Transformers are a deep learning architecture that **revolutionized [[Natural Language Processing]] (NLP)** by replacing RNNs with a fully attention-based mechanism. They are used in models like **BERT, GPT, and Vision Transformers (ViTs)**.
### **Key Concept: Attention Mechanism**
The **attention mechanism** allows the model to **focus on important parts** of the input, improving context understanding.
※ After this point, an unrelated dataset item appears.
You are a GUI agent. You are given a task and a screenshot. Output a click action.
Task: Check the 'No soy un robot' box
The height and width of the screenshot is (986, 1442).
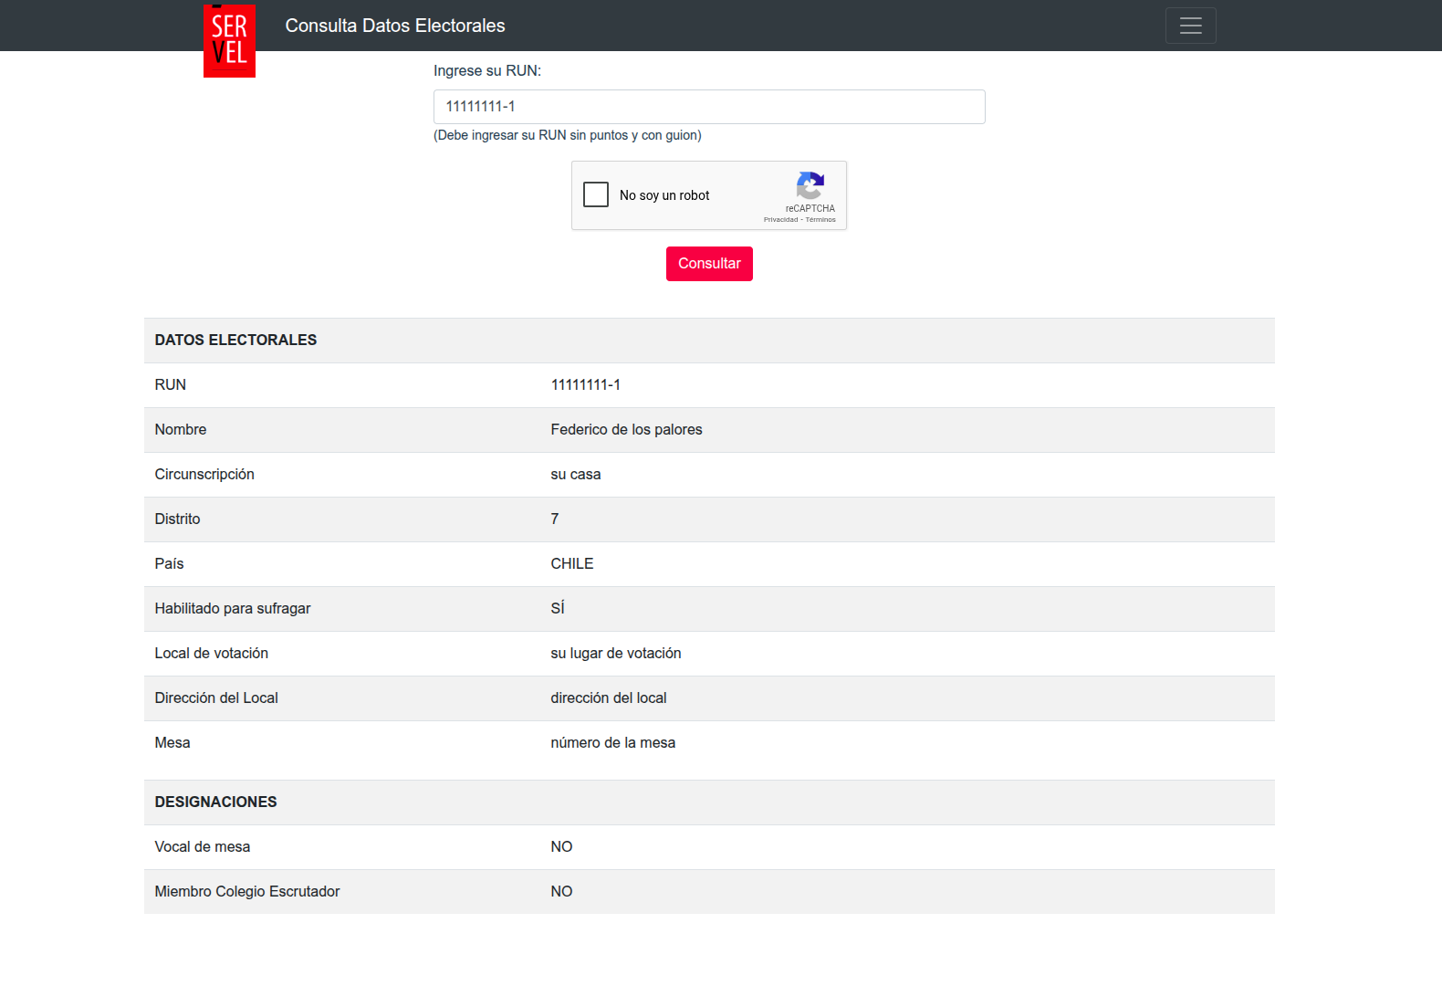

Instead of processing data sequentially (like RNNs), transformers **analyze the entire sequence at once**.
![[Transformer.png | 600]]
**Self-Attention Formula:**
${Attention}(Q, K, V) = \text{softmax} \left( \frac{QK^T}{\sqrt{d_k}} \right) V$
Where:
- $Q (Query), K (Key), V (Value)$ – Representations of input words.
- $d_k$ – Scaling factor.
- $softmax$ – Assigns importance scores to words.
### **Transformer Architecture**
1️. **Input Embeddings** – Converts words into numerical vectors.
2️. **Positional Encoding** – Adds sequence order information.
3️. **Self-Attention Layers** – Determines relationships between words.
4️. **Feedforward Layers** – Processes attention outputs.
5️. **Final Output Layer** – Produces predictions (e.g., next word in a sentence).
### **Why Transformers?**
- **Handles long-range dependencies** better than RNNs.
- **Processes entire input in parallel**, making it faster.
- **Scalable** for large datasets and complex models.
### ** Applications of Transformers**
- **Language Models** – GPT, BERT, T5.
- **Machine Translation** – Google Translate.
- **Image Processing** – Vision Transformers (ViTs).